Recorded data
BEGIN

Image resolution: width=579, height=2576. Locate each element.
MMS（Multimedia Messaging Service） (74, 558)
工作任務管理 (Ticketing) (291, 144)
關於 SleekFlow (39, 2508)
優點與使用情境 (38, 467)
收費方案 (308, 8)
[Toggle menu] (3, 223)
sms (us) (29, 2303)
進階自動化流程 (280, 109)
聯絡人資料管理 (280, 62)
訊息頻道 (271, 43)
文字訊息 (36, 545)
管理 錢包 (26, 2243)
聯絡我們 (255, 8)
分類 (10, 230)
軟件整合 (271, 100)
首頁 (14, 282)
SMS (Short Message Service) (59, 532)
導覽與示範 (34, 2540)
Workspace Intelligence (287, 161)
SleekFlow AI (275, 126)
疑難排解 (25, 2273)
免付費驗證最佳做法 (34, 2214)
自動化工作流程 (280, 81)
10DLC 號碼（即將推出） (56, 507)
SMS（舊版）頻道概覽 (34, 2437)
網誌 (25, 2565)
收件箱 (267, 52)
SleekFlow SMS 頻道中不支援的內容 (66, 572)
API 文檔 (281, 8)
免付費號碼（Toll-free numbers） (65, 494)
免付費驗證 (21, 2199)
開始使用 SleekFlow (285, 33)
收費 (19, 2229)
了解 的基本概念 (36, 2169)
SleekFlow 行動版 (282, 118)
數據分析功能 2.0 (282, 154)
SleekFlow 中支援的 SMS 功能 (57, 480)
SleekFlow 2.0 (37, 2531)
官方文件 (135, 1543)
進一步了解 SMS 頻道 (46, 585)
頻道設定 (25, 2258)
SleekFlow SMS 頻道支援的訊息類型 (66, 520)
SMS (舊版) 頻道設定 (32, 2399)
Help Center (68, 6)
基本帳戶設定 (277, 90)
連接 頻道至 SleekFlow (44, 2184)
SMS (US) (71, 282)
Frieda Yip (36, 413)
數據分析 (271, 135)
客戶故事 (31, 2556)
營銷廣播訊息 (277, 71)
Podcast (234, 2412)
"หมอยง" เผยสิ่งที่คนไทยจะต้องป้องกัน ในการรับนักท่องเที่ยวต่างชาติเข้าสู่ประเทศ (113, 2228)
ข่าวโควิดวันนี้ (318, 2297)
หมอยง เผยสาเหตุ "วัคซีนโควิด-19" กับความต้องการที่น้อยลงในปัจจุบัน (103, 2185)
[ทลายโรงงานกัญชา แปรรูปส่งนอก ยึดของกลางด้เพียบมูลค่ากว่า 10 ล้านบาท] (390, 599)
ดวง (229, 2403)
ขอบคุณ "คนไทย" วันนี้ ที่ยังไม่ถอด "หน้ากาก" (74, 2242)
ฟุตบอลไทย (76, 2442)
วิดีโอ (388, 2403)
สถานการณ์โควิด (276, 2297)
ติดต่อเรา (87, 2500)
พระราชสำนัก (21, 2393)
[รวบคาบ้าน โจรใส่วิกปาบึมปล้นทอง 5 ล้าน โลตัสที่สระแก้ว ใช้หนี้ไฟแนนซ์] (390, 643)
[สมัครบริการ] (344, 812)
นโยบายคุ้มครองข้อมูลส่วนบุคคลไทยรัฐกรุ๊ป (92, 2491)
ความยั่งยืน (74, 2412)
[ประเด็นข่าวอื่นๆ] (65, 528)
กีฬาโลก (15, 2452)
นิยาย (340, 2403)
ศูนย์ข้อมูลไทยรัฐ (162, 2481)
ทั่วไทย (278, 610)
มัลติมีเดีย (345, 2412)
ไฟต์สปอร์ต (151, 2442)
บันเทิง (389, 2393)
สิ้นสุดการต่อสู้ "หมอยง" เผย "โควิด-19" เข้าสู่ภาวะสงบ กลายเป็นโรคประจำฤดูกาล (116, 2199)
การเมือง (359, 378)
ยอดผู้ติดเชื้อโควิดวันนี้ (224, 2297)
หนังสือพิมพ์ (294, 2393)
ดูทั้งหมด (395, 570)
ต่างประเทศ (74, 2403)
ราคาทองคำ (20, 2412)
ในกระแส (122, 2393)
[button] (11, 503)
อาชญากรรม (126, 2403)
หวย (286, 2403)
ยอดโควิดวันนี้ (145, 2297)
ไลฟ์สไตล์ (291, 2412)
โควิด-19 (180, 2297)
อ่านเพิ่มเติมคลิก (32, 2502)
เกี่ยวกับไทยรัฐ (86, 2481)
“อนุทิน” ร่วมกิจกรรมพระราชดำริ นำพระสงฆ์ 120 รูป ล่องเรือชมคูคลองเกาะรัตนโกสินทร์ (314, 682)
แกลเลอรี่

END

_WHAT TO DO:_ All lines above from the line with "[Toggle menu] (3, 223)" through the line with "收件箱 (267, 52)", both included, are to be set down exactly, with nothing else.

_REPLY TO THE EXERCISE:_
[Toggle menu] (3, 223)
sms (us) (29, 2303)
進階自動化流程 (280, 109)
聯絡人資料管理 (280, 62)
訊息頻道 (271, 43)
文字訊息 (36, 545)
管理 錢包 (26, 2243)
聯絡我們 (255, 8)
分類 (10, 230)
軟件整合 (271, 100)
首頁 (14, 282)
SMS (Short Message Service) (59, 532)
導覽與示範 (34, 2540)
Workspace Intelligence (287, 161)
SleekFlow AI (275, 126)
疑難排解 (25, 2273)
免付費驗證最佳做法 (34, 2214)
自動化工作流程 (280, 81)
10DLC 號碼（即將推出） (56, 507)
SMS（舊版）頻道概覽 (34, 2437)
網誌 (25, 2565)
收件箱 (267, 52)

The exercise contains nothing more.